Prowler is an awesome open source tool for auditing AWS settings within an account or many accounts across an organisation.

https://github.com/toniblyx/prowler

The docs in the project are awesome but as a summary it does all this cool stuff.

  • get a direct colorful or monochrome report
  • a HTML, CSV, JUNIT, JSON or JSON ASFF format report
  • send findings directly to Security Hub
  • run specific checks and groups or create your own
  • check multiple AWS accounts in parallel or sequentially
  • and more!

Junit

AWS announced support for JUnit reporting as part of a CodeBuild Project some time ago.
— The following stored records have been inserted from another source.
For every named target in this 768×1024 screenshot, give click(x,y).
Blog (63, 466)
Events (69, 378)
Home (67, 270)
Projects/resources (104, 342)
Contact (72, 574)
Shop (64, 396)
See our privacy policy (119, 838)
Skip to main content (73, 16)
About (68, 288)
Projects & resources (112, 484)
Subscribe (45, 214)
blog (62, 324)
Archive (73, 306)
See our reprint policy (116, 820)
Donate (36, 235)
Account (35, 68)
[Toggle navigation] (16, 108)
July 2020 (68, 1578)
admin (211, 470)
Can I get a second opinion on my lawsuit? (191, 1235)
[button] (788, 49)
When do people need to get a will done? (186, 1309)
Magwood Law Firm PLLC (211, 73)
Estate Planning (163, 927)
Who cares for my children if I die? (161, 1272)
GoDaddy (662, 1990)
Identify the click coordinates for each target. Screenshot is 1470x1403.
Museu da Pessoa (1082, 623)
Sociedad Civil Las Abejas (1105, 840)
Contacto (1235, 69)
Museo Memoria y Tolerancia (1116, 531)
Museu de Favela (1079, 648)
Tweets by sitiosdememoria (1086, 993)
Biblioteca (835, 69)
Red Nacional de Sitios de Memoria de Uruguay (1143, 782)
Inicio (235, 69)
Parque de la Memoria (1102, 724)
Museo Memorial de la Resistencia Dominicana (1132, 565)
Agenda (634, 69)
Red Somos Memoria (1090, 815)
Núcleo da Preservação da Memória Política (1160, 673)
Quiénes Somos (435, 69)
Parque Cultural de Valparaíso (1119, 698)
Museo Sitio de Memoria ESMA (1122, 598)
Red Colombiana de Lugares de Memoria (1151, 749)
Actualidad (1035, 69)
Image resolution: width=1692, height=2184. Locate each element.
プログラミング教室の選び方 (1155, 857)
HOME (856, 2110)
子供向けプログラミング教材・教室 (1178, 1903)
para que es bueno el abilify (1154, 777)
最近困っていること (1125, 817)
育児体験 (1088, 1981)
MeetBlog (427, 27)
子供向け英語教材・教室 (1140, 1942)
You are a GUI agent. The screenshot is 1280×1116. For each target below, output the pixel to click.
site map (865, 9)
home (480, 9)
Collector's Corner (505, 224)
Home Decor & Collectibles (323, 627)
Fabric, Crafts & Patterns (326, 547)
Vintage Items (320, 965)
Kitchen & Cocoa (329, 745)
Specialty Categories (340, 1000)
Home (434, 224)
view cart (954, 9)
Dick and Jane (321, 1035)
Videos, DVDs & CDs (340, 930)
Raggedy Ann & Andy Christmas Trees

https://aws.amazon.com/blogs/devops/test-reports-with-aws-codebuild

I thought it would be great to integrate this with the outputs from prowler to provide full account audits nicely packaged up into a single Cloudformation template.

Workflow

The following workflow is implemented within the CloudFormation template.

  • CodeBuild project kicks off a container
  • Container installs a few dependancies like AWS Cli, detect-secrets and clones the prowler repo from GitHub
  • Kick off a prowler run to audit the settings within the account
  • prowler outputs the JUnit files and CodeBuild posts them to a report group

Each run will create a summary report as follows and you can filter based on success, fail and see the outputs for each of the tests executed.

Cloudformation Template

Once you provision this template to the target account you will be provided with a CodeBuild project that can be run adhoc to audit all the setting within the account.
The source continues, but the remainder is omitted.